К развалинам Сатурнии устремляла взоры Акка, размышляя, что туда, по направлению к ним, сейчас увезут ее ласкового деда.

Лежащий старик и его внучка при сгустившемся сумраке казались дремлющими в ожидании рокового момента разлуки, когда наступит необыкновенная ночь... ночь торжественная для всех соединенных племен Лациума... ночь смены царя.

Худые, слабые руки старца лежали на кудрявой голове девушки; его голова, тоже длиннокудрая, никогда не стриженная, очень редко чесанная и мазанная, понурилась на грудь, накрыв ее всю огромною, седою бородой.

Прока был одет, ради приема ожидаемых старшин, в новую белую сорочку из толстой холстины, ничем не вышитую, потому что не любил украшений, но ременный пояс его был с медным набором разнообразных блях, а на голове покрывала темя небольшая царская шапочка, круглая с узкой, усеченной вершиной; по ее черному фону валяной шерсти пестрели вышивки из мелко истолченных осколков раковин, разных семян и привозных, заморских стеклянных бус.
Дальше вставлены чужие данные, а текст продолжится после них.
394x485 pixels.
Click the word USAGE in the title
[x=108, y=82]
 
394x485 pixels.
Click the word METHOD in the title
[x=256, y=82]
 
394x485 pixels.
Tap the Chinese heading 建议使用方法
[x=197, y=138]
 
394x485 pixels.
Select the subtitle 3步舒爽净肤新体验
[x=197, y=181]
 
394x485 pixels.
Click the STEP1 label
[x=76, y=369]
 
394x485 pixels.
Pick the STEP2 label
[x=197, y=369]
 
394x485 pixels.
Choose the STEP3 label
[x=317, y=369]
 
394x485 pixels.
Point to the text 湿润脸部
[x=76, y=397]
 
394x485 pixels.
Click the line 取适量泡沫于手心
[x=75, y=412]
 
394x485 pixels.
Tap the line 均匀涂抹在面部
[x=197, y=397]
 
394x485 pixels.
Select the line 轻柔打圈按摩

Прока лежал неподвижно, но не дремал, обуреваемый роем докучливых, грустных мыслей. Он с прощальным наслаждением вдыхал освежающую влажность ночного воздуха, бросая исподлобья мимолетные взоры то на луну, то на внучку, то на виднеющийся дом своей усадьбы, где он так счастливо прожил долгую жизнь и сел бы в могилу под его порогом гораздо менее скорбно, чем сядет совершенно неохотно на заброшенном, пустынном острове, посвященном самым уважаемым мертвецам Лациума.